Nor can we pause here. Those who would call self-sacrifice a glorious madness have still further justification. A leap into the dark we must at least admit it to be, For trace it rationally as far as we may, there always remains uncertainty at the close. There is, for example, uncertainty about ultimate results. The mother toiling for her child, and neglecting for its sake most of what would render her own life rich, can never know that this child will grow up to power.

The day may come when she will wish it had died in childhood. The glory of her action is bound up with this darkness. Were the soldier, marching to the field, sure that his side would be victorious, he would be only half a hero. The consequences of self-sacrifice can never be certain, foreseen, calculable. There must be risk. Omit it, and the sacrifice disappears. Indeed nothing in life which calls forth high admiration is free from this touch of faith and courage, this movement into the unknown. It is at the very heart of self-sacrifice.

But besides the unknown character of the result there is usually uncertainty as regards the cost. The sacrificer does not give according to measure. I do not say I will attend to this sick person up to such and such a point, but when that point is reached I shall have done enough. This would hardly be self-sacrifice. I rather say, "Here I am. Take me, use me to the full, spend of me whatever you need. How much that will be, I do not know." So there is an element of darkness in ourselves.
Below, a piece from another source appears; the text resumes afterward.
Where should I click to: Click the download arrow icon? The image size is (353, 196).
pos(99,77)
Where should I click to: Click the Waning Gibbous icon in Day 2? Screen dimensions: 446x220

And possibly I ought to mention a third variety of these incalculabilities of sacrifice. We do not plan the case. A while ago, meeting a literary man whose product is of much consequence to the community and himself, I asked him how his book was coming on. "Badly," he answered. "Just now an aged relative has fallen ill. There is no other place where she can be properly disposed, and so she has been brought to my house. I must care for her, my home will be much broken up, and my work must be set aside." I said, "Is that your duty? Have you not a more important obligation to your book?" But he answered, "One cannot choose a duty." I did not fully agree. I think we should carefully weigh duties, even if we do not choose them.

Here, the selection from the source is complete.